[Start of section]

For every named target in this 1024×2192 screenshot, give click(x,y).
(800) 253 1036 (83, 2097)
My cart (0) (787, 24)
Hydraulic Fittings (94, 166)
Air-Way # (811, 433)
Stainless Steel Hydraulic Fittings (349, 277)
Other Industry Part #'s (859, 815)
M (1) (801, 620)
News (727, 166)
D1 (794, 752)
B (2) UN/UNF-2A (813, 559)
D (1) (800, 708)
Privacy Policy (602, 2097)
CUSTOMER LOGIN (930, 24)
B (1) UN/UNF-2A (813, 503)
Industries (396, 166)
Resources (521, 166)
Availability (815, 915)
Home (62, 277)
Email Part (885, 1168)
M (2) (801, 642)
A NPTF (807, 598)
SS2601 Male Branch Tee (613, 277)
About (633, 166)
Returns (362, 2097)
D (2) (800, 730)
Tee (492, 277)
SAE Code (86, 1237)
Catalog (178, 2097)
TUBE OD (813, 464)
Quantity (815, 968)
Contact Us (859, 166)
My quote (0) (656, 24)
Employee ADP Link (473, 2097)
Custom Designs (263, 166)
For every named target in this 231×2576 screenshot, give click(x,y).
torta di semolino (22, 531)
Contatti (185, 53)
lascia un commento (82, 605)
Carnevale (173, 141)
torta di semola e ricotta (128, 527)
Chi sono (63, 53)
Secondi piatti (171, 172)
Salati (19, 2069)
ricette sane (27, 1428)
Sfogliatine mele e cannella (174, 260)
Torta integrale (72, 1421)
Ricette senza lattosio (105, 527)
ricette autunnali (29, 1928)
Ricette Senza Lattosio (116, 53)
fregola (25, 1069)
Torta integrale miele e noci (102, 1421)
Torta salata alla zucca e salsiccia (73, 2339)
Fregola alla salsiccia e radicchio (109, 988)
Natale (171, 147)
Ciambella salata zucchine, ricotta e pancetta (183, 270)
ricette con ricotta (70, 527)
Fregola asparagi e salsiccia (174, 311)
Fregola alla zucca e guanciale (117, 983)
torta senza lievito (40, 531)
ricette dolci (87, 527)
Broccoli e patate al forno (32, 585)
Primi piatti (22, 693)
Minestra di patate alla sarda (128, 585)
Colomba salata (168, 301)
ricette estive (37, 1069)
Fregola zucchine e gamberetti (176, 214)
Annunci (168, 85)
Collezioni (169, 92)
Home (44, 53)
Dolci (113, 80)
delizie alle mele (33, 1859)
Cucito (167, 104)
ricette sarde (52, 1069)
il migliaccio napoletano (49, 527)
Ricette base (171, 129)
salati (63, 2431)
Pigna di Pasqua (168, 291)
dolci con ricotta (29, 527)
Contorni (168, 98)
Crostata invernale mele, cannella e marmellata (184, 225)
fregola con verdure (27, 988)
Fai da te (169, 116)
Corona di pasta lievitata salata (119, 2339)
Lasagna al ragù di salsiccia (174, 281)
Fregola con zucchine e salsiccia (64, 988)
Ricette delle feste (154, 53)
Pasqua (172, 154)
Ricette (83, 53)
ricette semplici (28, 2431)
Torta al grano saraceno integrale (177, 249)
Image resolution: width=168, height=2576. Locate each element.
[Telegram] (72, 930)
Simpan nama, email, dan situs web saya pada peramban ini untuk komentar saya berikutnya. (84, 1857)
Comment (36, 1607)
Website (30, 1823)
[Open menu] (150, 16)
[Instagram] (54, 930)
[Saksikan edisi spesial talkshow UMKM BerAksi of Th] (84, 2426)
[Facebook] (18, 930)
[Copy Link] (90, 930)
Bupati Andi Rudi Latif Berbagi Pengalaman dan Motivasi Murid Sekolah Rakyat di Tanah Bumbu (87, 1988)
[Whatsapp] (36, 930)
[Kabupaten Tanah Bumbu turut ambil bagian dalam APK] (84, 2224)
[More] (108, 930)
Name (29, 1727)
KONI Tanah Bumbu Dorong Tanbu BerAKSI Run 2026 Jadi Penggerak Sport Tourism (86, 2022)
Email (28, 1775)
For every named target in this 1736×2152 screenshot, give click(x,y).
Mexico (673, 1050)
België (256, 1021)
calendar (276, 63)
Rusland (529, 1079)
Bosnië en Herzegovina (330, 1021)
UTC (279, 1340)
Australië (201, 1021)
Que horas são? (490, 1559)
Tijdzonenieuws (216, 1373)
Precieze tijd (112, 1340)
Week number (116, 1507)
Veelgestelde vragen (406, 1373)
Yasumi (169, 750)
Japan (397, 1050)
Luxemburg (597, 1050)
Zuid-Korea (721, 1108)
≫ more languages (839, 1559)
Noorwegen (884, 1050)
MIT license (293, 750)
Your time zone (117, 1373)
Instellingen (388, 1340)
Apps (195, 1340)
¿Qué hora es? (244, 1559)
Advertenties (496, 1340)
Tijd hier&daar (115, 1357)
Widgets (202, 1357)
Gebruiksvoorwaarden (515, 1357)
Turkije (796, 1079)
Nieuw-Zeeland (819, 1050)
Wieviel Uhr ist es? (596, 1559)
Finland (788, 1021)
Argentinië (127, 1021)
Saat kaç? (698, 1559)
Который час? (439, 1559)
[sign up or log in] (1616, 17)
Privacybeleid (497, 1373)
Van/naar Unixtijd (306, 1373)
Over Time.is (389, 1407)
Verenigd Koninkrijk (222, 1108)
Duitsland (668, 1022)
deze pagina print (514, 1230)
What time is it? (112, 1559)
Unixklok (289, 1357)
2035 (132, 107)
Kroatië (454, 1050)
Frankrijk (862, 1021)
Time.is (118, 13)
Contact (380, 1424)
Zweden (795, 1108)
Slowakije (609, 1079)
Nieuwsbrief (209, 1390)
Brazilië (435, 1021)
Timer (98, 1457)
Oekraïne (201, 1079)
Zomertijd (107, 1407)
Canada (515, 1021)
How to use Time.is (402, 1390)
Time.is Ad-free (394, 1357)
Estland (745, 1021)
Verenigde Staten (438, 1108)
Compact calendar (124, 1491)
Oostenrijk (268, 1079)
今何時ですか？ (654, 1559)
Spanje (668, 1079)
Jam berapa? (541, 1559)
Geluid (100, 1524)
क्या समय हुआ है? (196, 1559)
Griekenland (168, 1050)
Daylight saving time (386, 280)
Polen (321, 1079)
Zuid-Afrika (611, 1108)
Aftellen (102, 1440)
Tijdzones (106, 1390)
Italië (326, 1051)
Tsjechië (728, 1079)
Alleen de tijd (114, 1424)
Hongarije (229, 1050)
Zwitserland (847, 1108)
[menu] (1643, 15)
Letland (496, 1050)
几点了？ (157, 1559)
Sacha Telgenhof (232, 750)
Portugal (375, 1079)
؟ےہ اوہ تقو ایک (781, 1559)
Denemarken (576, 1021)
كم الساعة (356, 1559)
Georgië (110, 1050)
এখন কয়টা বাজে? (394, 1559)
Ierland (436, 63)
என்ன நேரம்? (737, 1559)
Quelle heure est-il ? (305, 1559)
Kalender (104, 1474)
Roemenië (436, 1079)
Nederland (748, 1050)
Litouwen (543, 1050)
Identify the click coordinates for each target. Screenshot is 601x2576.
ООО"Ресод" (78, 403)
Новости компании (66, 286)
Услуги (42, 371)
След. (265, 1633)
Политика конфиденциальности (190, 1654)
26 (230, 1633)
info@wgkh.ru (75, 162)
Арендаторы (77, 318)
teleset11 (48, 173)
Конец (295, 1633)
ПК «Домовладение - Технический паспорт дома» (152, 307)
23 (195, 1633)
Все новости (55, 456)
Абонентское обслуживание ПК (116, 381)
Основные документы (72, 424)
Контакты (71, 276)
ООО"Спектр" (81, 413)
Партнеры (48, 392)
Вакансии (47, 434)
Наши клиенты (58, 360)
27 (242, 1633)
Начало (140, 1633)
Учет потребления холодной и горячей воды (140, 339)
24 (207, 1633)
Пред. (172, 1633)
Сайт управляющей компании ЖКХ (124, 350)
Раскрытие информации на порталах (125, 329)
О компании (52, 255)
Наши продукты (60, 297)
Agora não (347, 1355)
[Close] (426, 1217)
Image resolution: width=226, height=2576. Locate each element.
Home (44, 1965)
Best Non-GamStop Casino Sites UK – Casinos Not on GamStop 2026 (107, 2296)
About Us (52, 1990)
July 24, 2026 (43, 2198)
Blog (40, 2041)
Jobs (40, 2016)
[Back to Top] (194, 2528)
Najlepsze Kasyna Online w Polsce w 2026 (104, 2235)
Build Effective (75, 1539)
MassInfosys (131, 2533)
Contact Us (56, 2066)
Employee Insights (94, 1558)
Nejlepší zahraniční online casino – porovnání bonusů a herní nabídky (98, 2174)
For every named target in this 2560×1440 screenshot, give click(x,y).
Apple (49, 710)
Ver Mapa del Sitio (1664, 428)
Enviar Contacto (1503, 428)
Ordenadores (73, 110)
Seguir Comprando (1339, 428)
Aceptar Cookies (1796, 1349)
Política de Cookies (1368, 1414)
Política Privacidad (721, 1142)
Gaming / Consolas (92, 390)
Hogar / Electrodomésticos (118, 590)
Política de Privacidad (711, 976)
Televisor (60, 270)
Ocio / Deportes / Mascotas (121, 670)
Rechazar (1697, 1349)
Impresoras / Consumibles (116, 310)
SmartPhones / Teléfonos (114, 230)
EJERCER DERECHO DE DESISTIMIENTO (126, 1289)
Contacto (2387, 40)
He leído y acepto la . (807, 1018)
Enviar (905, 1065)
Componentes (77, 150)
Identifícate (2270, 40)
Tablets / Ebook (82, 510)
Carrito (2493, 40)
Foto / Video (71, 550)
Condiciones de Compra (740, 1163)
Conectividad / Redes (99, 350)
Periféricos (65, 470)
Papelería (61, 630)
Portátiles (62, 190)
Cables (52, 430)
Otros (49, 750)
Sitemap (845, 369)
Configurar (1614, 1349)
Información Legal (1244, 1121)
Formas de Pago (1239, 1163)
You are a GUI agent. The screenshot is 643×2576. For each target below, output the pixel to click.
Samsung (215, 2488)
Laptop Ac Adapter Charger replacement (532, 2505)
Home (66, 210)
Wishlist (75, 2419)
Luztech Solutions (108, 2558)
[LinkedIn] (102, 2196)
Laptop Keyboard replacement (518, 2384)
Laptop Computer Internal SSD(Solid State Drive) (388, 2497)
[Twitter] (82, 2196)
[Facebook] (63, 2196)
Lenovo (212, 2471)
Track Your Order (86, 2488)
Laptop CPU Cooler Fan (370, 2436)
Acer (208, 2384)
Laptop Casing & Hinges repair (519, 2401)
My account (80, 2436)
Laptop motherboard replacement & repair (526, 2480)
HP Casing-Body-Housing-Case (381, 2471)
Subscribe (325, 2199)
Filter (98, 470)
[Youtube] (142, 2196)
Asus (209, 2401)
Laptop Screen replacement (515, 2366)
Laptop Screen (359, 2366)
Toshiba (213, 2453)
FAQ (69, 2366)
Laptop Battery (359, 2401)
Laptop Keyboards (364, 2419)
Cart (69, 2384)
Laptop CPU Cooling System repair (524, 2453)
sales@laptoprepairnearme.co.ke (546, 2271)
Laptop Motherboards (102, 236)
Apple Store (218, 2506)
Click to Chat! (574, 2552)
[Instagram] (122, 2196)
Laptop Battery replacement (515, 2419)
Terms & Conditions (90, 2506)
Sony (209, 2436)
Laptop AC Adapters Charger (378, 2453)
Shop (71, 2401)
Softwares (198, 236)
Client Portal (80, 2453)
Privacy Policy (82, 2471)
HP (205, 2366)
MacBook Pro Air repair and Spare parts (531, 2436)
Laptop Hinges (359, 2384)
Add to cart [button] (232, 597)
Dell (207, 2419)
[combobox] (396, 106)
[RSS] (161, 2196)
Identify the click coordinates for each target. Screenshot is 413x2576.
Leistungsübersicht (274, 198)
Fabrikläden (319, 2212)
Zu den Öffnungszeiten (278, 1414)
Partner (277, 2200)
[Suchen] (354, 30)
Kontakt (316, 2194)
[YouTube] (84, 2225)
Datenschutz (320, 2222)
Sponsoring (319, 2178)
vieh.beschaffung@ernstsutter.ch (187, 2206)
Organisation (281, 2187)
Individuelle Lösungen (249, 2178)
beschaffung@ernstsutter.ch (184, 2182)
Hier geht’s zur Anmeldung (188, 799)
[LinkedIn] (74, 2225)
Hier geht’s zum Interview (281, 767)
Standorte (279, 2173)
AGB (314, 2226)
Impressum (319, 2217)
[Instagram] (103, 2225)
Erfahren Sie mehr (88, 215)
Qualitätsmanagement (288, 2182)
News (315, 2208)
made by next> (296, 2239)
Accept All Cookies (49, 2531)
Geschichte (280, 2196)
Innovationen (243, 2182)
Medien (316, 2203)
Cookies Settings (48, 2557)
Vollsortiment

[End of section]

- **Work item**:
Reproduce word for word the material above, starting with the line that has "Ciambella salata zucchine, ricotta" and stopping after the line that has "ricette semplici (28, 2431)".

- **Task result**:
Ciambella salata zucchine, ricotta e pancetta (183, 270)
ricette con ricotta (70, 527)
Fregola asparagi e salsiccia (174, 311)
Fregola alla zucca e guanciale (117, 983)
torta senza lievito (40, 531)
ricette dolci (87, 527)
Broccoli e patate al forno (32, 585)
Primi piatti (22, 693)
Minestra di patate alla sarda (128, 585)
Colomba salata (168, 301)
ricette estive (37, 1069)
Fregola zucchine e gamberetti (176, 214)
Annunci (168, 85)
Collezioni (169, 92)
Home (44, 53)
Dolci (113, 80)
delizie alle mele (33, 1859)
Cucito (167, 104)
ricette sarde (52, 1069)
il migliaccio napoletano (49, 527)
Ricette base (171, 129)
salati (63, 2431)
Pigna di Pasqua (168, 291)
dolci con ricotta (29, 527)
Contorni (168, 98)
Crostata invernale mele, cannella e marmellata (184, 225)
fregola con verdure (27, 988)
Fai da te (169, 116)
Corona di pasta lievitata salata (119, 2339)
Lasagna al ragù di salsiccia (174, 281)
Fregola con zucchine e salsiccia (64, 988)
Ricette delle feste (154, 53)
Pasqua (172, 154)
Ricette (83, 53)
ricette semplici (28, 2431)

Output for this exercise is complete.